A Multilevel Strategy for Diversity in Clinical Trials: Tina Bhatnagar, DO

The push for diversity in clinical trials has emerged as a critical priority within the health care field. Organizations including the National Institutes of Health (NIH) have taken a stance on this issue, advocating for increased representation across the entire clinical trial landscape. Addressing the current diversity gap is a complex, multilevel challenge that requires action at the patient, provider, institutional, and national levels.

As Bhavana (Tina) Bhatnagar, DO, notes in this interview, “It's a big topic right now, and even the NIH has put in a plug to make sure that there is diversity in the clinical trial space.” Bhatnagar is a hematologist, medical oncologist, and associate professor of medicine at West Virginia University Cancer Institute at Wheeling Hospital.

Enrolling individuals from underrepresented backgrounds is an essential first step toward achieving equity in research, and it requires a dual-track educational approach targeting patients and their health care providers. Education is especially vital for doctors who do not practice within large academic medical centers, as they may not be fully versed in the ins and outs of clinical trials.
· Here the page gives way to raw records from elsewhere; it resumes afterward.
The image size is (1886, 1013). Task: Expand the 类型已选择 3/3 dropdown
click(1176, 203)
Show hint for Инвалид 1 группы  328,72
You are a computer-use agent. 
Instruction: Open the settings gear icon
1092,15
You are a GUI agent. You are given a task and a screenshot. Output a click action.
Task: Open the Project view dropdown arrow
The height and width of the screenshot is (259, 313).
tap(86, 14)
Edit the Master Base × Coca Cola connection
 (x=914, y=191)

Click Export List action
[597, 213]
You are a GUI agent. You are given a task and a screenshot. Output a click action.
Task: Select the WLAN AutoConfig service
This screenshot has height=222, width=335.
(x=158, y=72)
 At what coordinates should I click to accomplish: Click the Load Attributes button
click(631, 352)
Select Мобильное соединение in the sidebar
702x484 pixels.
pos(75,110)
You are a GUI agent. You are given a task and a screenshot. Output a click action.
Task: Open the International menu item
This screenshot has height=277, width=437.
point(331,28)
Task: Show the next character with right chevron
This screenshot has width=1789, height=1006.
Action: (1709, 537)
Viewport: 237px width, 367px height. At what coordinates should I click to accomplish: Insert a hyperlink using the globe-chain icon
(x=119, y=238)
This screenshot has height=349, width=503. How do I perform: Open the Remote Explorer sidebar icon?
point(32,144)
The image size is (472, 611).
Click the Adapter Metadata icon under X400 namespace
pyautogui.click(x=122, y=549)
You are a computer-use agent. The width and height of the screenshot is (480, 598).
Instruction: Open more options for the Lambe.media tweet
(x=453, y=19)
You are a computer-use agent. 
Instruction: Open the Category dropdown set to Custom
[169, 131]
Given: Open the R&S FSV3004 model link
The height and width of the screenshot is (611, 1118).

On the patient side, there is a clear need for increased awareness regarding the general importance of clinical research and the specific reasons why enrollment is beneficial for the individual and the community.

Institutional buy-in and the development of local infrastructure are also vital components for success. Currently, much of the existing trial infrastructure is concentrated within academic centers, but these locations may not be the most effective for enrolling minority populations, Bhatnagar says. In clinical practice, many patients show a high degree of hesitation when they are asked to travel to a different facility or a distant location to receive their care. To solve this barrier, clinical trials should be opened within local community hospitals. However, this requires a significant investment in personnel and resources to ensure the trials have the proper infrastructure to be conducted correctly.

Furthermore, the responsibility for diversity may fall on study sponsors to design trials that include a broad spectrum of patients. A major existing barrier is that many trials are currently designed with the intent to enroll only the fittest possible patients, but as Bhatnagar explains, “In the real world, patients have other medical problems. They have other medical comorbidities.”

Future trial designs must account for these real-world health conditions, as well as the practical time commitments and visit frequencies that can prevent diverse patients from participating. By involving community sites in the initial design phase, trials can be better tailored for broad implementation in the community. Building this large-scale infrastructure to support diverse enrollment will eventually benefit the entire field of precision oncology. By collecting data on a diverse patient base over time, researchers will gain a clearer understanding of how specific gene mutations impact different populations and how those groups respond to specific treatments.